GIVEN EXERCISE
Copy out the records word for word, starting at the line containing "Viewport: 1077px width, 775px height." and running through the end of the records, with both ends included.
════════
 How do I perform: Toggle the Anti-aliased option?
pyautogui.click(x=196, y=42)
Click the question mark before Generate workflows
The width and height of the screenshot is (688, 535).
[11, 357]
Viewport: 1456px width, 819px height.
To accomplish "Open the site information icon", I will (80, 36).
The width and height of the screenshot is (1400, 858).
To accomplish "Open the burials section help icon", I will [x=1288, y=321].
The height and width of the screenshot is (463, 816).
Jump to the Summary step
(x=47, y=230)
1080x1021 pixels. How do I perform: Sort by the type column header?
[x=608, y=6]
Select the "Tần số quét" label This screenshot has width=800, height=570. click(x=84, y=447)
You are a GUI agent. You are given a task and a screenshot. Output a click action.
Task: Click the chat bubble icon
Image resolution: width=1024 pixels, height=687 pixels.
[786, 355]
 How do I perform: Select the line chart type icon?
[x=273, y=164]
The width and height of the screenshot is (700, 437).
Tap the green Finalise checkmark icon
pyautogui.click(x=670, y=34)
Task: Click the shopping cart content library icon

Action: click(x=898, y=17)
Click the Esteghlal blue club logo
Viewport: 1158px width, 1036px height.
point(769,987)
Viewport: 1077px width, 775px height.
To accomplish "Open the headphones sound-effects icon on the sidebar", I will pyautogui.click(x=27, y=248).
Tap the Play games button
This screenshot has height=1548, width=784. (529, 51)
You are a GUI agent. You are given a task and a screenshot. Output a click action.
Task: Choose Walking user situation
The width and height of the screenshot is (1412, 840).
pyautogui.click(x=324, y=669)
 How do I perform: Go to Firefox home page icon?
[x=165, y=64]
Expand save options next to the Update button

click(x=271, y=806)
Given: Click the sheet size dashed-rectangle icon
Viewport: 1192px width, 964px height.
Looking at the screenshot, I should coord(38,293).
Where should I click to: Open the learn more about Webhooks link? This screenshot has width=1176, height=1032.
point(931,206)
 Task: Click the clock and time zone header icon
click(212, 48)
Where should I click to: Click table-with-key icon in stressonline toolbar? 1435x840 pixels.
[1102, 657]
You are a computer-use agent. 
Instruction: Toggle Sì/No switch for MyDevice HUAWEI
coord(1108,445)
════════
EXERCISE OUTPUT
Viewport: 1077px width, 775px height.
To accomplish "Open the headphones sound-effects icon on the sidebar", I will pyautogui.click(x=27, y=248).
Tap the Play games button
This screenshot has height=1548, width=784. (529, 51)
You are a GUI agent. You are given a task and a screenshot. Output a click action.
Task: Choose Walking user situation
The width and height of the screenshot is (1412, 840).
pyautogui.click(x=324, y=669)
 How do I perform: Go to Firefox home page icon?
[x=165, y=64]
Expand save options next to the Update button

click(x=271, y=806)
Given: Click the sheet size dashed-rectangle icon
Viewport: 1192px width, 964px height.
Looking at the screenshot, I should coord(38,293).
Where should I click to: Open the learn more about Webhooks link? This screenshot has width=1176, height=1032.
point(931,206)
 Task: Click the clock and time zone header icon
click(212, 48)
Where should I click to: Click table-with-key icon in stressonline toolbar? 1435x840 pixels.
[1102, 657]
You are a computer-use agent. 
Instruction: Toggle Sì/No switch for MyDevice HUAWEI
coord(1108,445)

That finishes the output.